News Round Up – June 2017
Diebedo Francis Kere, the award-winning architect from Gando, Burkina Faso, has designed the Serpentine Pavilion 2017, responding to the brief with a bold, innovative structure that brings his characteristic sense of light and life to the lawns of Kensington Gardens. Kere, who leads the Berlin-based practice Kere Architecture, is the 17th architect to accept the Serpentine’s invitation to design a temporary Pavilion in its grounds.
Inspired by the tree that serves as a central meeting point for life in Gando, Francis Kere has designed a Pavilion that seeks to connect its visitors to nature – and to each other. An expansive roof, supported by a central steel framework, mimics a tree’s canopy, allowing air to circulate freely while offering shelter against London rain and summer heat.
Click here to read about the pavilion including more images.
This month, after four years of conservation efforts, The Getty Centre have completed the restoration of the Salk Institute in California. The site, completed in 1965 and designed by famed architect Louis I. Kahn, is widely considered to be a masterpiece of modern architecture. It is also home to globally renowned scientists making breakthroughs in research areas of cancer, neuroscience, metabolism, plant science, genetics, and more.
After 50 years in an exposed marine environment, the institute’s distinct teak window walls, set within the monolithic concrete walls of the study towers and offices, had weathered to a non-uniform appearance and were deteriorated. The 203 teak window walls are significant elements of the overall site, expressing a human element and scale within the monumental structure. Although prefabricated, every window has a hand-crafted quality due to the detailing of the teak wood by carpenters and customization to fit many sized openings.
“Through the careful planning of everyone involved, the restoration effort was able to reuse over two-thirds of the original Southeast Asian teak…the teak will last a minimum of 50-70 years more thanks to the conservation plan.” says Tim Ball, senior director of Facility Services at Salk.
Researchers from Switzerland’s ETH Zurich university will use robots and 3D printers to design and build a 3-storey house.The team are working with business partners to build the DFAB House, which the team claims will be “the first house in the world to be designed, planned and built using predominantly digital processes”.
The aim of DFAB House is to allow the team to test new building and energy technologies under real-life conditions. These include the robotically fabricated mesh-moulding process, which is the first to make the transition from research to usable architectural application.
The team is using a two-metre-high construction robot mounted on caterpillar tracks to fabricate steel-wire mesh sections that function both as a formwork and reinforcement for concrete walls. The in-situ fabricator is capable of producing double-curved shapes from a dense mesh which is then filled with a special concrete mix that remains inside the formwork without leaking out through the gaps.
The 200-square-metre DFAB House is scheduled to complete in summer 2018, when it will begin to be used as a residential and working space for guest researchers and partners of the NEST project.

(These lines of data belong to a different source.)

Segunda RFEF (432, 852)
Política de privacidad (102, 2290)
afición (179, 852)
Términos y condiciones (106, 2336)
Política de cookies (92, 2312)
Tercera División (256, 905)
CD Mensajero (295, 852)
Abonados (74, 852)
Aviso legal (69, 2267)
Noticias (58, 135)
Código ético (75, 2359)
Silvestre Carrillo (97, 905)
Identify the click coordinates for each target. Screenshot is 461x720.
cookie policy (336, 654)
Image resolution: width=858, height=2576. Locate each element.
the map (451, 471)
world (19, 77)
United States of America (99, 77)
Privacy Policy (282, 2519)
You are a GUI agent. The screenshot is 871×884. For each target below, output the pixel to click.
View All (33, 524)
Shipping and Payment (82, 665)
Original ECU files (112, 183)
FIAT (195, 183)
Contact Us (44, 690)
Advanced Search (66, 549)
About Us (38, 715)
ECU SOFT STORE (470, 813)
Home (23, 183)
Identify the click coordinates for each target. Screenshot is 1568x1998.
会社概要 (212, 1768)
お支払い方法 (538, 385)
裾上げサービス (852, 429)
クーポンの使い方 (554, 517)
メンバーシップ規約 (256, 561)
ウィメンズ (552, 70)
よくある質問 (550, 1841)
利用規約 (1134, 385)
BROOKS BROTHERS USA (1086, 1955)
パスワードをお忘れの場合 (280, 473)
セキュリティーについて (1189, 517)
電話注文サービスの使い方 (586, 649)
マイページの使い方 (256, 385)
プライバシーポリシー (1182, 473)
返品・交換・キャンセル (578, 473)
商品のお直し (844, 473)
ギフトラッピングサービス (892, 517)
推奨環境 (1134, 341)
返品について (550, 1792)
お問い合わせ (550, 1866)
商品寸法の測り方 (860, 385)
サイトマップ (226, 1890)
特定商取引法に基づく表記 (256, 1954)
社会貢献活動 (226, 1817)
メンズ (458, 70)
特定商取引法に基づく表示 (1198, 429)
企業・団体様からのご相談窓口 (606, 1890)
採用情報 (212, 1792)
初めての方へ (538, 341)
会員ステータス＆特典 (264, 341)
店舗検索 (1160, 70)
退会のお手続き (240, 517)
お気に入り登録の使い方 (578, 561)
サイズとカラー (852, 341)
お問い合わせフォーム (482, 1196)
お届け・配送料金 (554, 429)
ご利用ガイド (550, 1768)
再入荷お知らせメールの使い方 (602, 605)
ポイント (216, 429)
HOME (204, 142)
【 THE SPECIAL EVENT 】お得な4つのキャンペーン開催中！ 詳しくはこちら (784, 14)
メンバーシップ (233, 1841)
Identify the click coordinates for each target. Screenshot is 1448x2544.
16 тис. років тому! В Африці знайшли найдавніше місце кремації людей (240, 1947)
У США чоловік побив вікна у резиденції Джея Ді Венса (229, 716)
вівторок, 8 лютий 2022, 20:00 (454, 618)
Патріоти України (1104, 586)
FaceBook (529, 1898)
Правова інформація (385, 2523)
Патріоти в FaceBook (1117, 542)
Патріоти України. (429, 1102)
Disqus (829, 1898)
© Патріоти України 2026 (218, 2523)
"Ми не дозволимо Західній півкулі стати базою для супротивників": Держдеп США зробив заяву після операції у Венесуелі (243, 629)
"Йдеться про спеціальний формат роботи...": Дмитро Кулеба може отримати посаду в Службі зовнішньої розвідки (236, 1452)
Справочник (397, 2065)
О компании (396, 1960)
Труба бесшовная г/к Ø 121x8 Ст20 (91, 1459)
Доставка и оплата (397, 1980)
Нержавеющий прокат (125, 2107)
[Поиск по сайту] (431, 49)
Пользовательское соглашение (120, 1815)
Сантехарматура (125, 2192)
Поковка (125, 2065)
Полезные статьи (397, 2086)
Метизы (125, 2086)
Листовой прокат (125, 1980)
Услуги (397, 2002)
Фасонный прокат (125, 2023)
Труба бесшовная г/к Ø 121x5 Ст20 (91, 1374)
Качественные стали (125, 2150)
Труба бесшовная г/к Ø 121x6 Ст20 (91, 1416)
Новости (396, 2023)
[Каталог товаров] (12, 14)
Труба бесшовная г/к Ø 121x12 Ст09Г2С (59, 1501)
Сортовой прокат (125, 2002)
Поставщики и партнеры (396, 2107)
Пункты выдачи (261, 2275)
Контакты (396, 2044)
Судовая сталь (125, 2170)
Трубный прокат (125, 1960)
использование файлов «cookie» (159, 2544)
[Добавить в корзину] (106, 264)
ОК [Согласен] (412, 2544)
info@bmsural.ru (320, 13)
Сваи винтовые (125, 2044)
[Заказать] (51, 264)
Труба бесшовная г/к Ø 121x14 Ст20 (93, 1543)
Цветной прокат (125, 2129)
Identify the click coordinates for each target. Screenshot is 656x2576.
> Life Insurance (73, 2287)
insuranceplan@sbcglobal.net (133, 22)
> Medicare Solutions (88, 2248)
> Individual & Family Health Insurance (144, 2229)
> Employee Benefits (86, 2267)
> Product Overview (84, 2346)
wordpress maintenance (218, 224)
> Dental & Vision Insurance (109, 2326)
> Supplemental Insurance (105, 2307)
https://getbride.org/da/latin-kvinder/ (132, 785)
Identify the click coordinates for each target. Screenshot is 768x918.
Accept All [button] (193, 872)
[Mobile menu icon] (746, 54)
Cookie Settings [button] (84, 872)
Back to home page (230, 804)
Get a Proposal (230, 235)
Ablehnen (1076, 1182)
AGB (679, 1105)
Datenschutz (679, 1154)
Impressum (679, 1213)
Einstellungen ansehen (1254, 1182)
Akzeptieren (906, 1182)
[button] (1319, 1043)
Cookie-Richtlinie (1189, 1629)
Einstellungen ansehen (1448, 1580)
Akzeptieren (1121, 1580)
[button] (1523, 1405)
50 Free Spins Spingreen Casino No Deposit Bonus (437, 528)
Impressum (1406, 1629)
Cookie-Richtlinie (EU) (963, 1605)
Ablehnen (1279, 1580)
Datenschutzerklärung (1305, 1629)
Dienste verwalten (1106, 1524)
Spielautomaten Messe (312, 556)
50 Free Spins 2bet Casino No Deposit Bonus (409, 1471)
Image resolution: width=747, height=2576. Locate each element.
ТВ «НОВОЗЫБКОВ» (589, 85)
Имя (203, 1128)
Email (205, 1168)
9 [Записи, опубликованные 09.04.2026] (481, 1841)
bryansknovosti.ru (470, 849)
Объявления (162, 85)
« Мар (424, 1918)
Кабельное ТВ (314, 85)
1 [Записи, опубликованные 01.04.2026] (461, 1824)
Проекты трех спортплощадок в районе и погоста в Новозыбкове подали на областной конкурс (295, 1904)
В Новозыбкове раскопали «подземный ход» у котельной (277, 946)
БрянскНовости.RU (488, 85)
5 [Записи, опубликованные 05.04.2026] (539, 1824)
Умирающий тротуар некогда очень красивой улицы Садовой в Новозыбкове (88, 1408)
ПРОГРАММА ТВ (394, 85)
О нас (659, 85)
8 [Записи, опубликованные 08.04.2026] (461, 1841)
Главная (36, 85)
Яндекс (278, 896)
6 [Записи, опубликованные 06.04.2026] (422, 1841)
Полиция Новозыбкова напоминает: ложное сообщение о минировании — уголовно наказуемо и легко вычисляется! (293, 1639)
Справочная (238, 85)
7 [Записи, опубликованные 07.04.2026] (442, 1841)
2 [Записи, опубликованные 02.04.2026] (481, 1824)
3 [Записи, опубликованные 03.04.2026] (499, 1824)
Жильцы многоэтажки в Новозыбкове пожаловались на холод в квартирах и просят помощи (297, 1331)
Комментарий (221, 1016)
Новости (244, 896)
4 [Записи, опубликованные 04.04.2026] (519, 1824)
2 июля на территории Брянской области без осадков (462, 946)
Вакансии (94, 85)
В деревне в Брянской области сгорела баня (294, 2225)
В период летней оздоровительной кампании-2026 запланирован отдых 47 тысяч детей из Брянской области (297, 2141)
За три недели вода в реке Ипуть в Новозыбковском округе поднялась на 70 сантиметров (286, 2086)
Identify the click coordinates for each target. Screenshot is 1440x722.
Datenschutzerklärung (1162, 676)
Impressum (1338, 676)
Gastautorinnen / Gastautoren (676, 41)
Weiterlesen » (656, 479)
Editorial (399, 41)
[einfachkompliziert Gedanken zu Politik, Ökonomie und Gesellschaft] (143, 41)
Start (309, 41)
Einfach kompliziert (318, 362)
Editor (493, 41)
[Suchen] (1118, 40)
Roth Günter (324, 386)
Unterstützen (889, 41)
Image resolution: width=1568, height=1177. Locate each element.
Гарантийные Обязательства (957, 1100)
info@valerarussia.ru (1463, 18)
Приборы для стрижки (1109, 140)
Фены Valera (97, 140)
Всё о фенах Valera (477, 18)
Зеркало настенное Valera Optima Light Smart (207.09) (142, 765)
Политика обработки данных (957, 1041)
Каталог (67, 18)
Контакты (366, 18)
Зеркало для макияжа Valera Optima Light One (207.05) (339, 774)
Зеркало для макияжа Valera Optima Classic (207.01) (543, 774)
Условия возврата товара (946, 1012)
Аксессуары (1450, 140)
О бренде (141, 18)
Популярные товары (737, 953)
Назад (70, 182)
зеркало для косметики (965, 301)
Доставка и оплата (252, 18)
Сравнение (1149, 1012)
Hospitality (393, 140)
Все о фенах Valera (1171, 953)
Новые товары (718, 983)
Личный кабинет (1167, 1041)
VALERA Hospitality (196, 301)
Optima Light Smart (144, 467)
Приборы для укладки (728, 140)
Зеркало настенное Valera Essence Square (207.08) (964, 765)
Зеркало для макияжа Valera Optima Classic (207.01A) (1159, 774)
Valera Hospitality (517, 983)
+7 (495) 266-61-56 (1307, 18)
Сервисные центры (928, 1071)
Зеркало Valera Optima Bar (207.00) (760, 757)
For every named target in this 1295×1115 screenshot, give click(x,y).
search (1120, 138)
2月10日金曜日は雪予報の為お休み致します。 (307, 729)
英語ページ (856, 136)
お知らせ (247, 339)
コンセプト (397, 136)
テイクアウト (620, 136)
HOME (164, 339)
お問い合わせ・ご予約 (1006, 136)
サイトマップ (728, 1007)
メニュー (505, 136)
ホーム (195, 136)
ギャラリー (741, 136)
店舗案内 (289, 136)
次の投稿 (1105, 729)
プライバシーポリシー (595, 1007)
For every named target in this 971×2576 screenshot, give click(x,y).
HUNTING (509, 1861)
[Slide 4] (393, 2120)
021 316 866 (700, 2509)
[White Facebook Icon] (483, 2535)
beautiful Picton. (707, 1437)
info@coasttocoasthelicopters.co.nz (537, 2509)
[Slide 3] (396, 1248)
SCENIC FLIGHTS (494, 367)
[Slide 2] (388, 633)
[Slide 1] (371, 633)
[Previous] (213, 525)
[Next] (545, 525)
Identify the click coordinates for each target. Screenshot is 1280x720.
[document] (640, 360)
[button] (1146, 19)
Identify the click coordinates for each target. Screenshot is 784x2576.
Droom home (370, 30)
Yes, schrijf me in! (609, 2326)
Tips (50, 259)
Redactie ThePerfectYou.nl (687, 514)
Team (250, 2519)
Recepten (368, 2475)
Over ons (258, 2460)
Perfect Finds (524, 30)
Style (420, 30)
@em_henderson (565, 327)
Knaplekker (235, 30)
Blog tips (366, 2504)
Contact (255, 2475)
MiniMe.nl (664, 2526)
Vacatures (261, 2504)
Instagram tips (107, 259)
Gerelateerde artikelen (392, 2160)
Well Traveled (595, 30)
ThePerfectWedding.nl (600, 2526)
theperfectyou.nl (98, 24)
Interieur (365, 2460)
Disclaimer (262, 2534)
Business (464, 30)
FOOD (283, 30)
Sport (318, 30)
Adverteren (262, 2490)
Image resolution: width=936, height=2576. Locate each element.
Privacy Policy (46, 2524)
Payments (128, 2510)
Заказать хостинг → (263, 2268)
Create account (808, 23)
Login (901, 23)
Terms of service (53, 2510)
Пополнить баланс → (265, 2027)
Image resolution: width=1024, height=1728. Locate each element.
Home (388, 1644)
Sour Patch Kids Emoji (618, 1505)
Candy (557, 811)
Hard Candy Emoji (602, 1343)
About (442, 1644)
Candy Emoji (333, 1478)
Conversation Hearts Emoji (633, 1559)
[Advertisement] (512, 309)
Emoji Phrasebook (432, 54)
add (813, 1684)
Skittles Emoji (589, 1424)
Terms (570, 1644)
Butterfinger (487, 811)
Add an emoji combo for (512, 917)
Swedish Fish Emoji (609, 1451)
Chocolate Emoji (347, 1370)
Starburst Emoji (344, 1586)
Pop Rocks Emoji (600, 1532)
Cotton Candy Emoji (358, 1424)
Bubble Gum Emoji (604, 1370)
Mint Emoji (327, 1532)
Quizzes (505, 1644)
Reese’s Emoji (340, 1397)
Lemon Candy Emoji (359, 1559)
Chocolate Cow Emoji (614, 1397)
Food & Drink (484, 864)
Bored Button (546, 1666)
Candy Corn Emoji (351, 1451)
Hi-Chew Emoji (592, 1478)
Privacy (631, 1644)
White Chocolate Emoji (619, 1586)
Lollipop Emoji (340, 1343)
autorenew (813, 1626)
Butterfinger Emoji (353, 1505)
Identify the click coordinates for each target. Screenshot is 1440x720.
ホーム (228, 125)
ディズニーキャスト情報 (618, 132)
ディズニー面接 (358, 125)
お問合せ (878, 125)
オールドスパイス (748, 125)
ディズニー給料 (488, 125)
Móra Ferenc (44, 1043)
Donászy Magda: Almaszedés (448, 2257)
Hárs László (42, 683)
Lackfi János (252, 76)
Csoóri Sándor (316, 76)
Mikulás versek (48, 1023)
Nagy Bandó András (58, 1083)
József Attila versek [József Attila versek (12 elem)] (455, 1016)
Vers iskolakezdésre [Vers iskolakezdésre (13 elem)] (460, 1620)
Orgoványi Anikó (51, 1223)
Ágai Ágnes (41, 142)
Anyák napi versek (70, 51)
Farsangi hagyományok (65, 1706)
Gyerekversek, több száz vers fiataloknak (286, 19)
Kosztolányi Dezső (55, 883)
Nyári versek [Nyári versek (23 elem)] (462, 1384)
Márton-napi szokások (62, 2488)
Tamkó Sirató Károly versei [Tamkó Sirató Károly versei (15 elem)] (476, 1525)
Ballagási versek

The Royal Institute of British Architects (RIBA) has announced the winners of the prestigious 2017 RIBA National Awards for architecture.
The 49 winners include an ecological straw-clad office building in Norwich (The Enterprise Centre); an exemplary social housing development next to a railway viaduct in London (Silchester); the world’s first ‘vertical pier’ (British Airways i360); the ‘top-notch’ transformation of Leicester Cathedral including the rediscovered tomb of Richard III (Leicester Cathedral’s Richard III Project ‘With Dignity and Honour’); and a contextually sensitive addition to London’s most famous gallery (The New Tate Modern).
RIBA National Award-winning buildings set the standard for good architecture. The shortlist for the highly coveted RIBA Stirling Prize for the UK’s best building of the year will be drawn from the list of 49 RIBA National Award-winning projects announced.
See all winning proposals here
The Naomi Milgrom Foundation have released the MPavilion 2017 design by Netherlands-based architects Rem Koolhaas & David Gianotten of OMA. Taking its cues from the ancient amphitheatre, this year’s pavilion blurs the lines between inside and outside – and between audience and performer – in a skillful yet empathetic manipulation of the surrounding landscape in Melbourne’s Queen Victoria Gardens. OMA’s pavilion design seeks not only to employ the qualities of the amphitheatre, but to animate them by creating a flexible civic space that can function as a stage, auditorium or even playground.
Comprising static and dynamic elements, the pavilion allows for multiple configurations that can generate unexpected programming, echoing the ideals of the typology of the amphitheatre. Construction is due to commence August 2017.